In 2015, HAW President and co-founder, Nizar Zakka, an American Lebanese information technology expert and internet freedom advocate, was kidnapped by the Iran Revolutionary Guard Corps on his way to the airport after a speaking engagement in Iran, where he was unlawfully detained for four years. His testimonial on the HAW website describes how he spent 18 months blindfolded and had out of body experiences. He states, “As a former hostage who was kidnapped for almost 4 years in Iran, I have experienced firsthand the pain, suffering and betrayal that comes with it, but have also known the value of unwavering compassion and support, as well as the real meaning of hope, strength and freedom.”

Barry Rosen, also a founding member of HAW, is an American foreign diplomat and former U.S. Foreign Service Officer who was held hostage for 444 days during the Iran hostage crisis. On November 4, 1979, while he was working as the press attaché at the U.S. Embassy in Tehran, it was suddenly captured by radical Iranian students. From 1979-1981, he was held in captivity in the embassy, in prisons, and other places. He said the way he was treated was “inhumane. We were tied up, there were times when there were mock executions. It was a long and torturous period of my life. That is with always with me. That’s one of the reasons why I feel it’s important to assist (others).”

This is the first time HAW is working with hostage cases in Israel. Families and human rights lawyers have been contacting them about missing people in Israel, and they are in contact with the French and Swedish governments, as well as the FBI. HAW also has a partnership with the nonprofit organization EU Watch, which has connected them with families who have relatives who are missing in Israel.

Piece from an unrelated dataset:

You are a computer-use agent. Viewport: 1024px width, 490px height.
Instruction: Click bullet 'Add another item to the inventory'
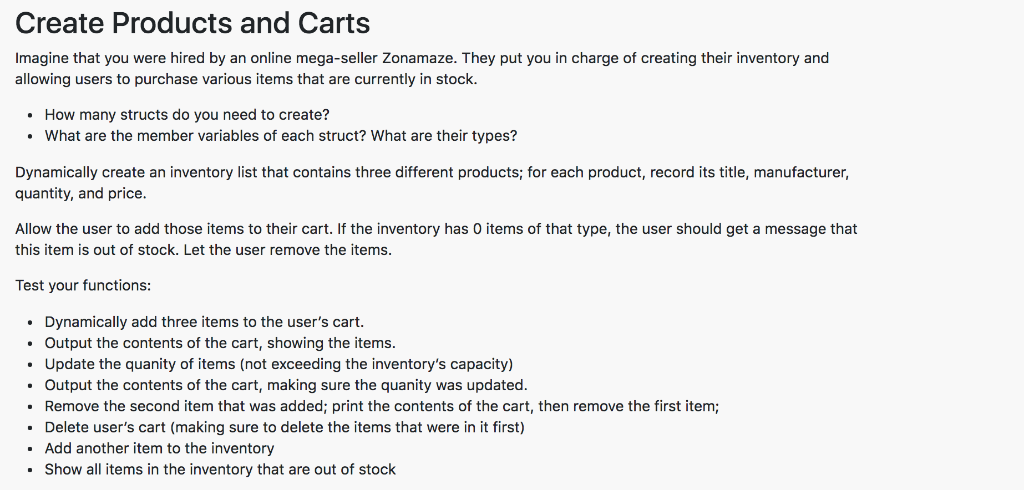point(159,448)

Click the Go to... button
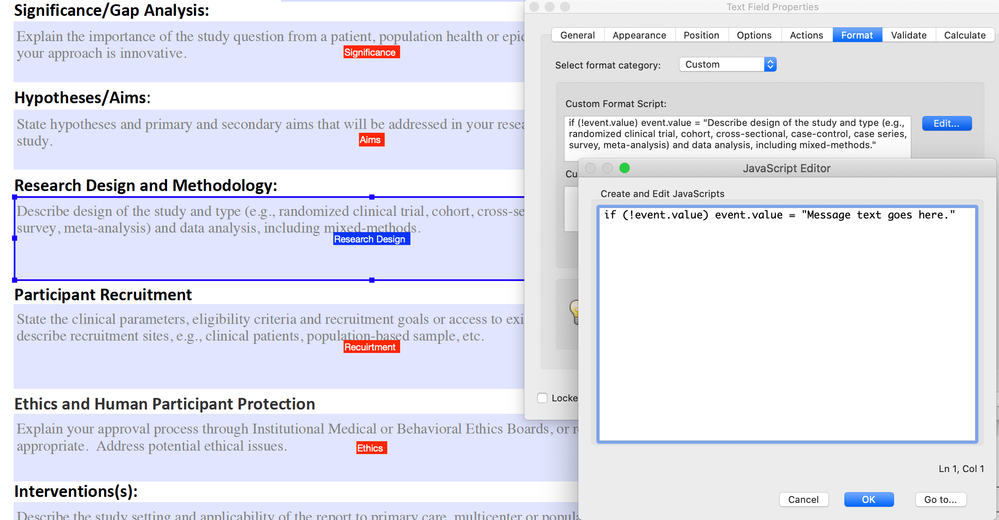tap(940, 500)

Rosen described Hamas Chief Ismail Haniyeh as “secluded and protected and living the good life in Qatar.” He aims to get governments in the Middle East involved with the hostage rescue process. He stated, “We want these innocents to go free, and we want Qatar, which has lots of contacts, not only with Hamas, but obviously with Iran, and of course with Hezbollah…to use its influence in getting these innocent people free.”

HAW does not speak with hostage takers directly. Rosen believes that quiet negotiations are happening through back channels in the Middle East, primarily in Egypt and Qatar, in addition to communications with the U.S. and Israeli governments.

HAW is in touch with Sheikh Meshal bin Hamad Al Thani, the Ambassador of Qatar to the United States. Zakka explained, “What we’re trying to do currently is to talk to Qatar and ask them to start, at least as a good gesture, to influence them to release the elderly, and to release young children and women. We are going to push the catalyst to pressure Hamas, especially because Qataris have good relations with Hamas.” Zakka added that Al Thani “has been very helpful in the previous negotiation to get five Americans out of Iran last month.”

As of this writing, according to the IDF, there are currently 203 Israeli hostages being held in Gaza. Rosen said this hostage situation is unprecedented, and much more complex than any previous cases HAW has been involved with because of the number of hostages, coupled with how many different nationalities they have.

“Up until now, the largest number of hostages taken by one country, was Iran (with) 52 American hostages, and I was one of those, but this is the largest number taken by an entity, and not even a state. This is much, much more difficult, much harder. When you’re dealing with a state, there are things that you can do that you can hardly do with a terrorist organization. There are levers of power that you can touch, but here it’s much more nebulous.” He added, “I honestly believe, this is my own opinion, that these negotiations are not just with Hamas, but a wider array. Iran, obviously, will be important in any decision making, too.”

Zakka expressed his hope that, because so many countries are involved, “we can show how global cooperation can lead to the stopping of hostage taking. If all these countries will work together, and stand together to release the hostages, this can be something very good for the future.”